→ **YOUR TASK**
Print the first line of the material below and each line after it, exactly as written, ending with the line that contains "clearance (marked way down) (101, 603)".

→ **RECORDS FOR PROCESSING**
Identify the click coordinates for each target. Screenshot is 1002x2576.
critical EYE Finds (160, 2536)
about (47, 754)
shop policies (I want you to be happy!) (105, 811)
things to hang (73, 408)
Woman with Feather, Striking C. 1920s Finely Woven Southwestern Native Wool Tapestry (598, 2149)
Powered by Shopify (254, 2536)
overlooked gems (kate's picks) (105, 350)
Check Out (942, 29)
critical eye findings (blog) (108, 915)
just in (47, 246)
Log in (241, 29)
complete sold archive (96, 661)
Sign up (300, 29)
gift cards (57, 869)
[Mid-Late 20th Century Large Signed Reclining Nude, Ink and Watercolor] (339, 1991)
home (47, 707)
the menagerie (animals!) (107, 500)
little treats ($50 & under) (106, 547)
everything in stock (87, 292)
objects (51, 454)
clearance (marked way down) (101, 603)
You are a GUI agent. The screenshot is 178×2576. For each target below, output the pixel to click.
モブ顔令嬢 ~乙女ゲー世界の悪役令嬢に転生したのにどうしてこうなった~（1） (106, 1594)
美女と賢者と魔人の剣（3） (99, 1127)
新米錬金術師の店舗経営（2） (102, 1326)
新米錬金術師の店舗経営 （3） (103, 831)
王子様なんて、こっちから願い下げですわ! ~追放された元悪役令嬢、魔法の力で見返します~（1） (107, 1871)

→ **SOLUTION TO THIS EXERCISE**
Identify the click coordinates for each target. Screenshot is 1002x2576.
critical EYE Finds (160, 2536)
about (47, 754)
shop policies (I want you to be happy!) (105, 811)
things to hang (73, 408)
Woman with Feather, Striking C. 1920s Finely Woven Southwestern Native Wool Tapestry (598, 2149)
Powered by Shopify (254, 2536)
overlooked gems (kate's picks) (105, 350)
Check Out (942, 29)
critical eye findings (blog) (108, 915)
just in (47, 246)
Log in (241, 29)
complete sold archive (96, 661)
Sign up (300, 29)
gift cards (57, 869)
[Mid-Late 20th Century Large Signed Reclining Nude, Ink and Watercolor] (339, 1991)
home (47, 707)
the menagerie (animals!) (107, 500)
little treats ($50 & under) (106, 547)
everything in stock (87, 292)
objects (51, 454)
clearance (marked way down) (101, 603)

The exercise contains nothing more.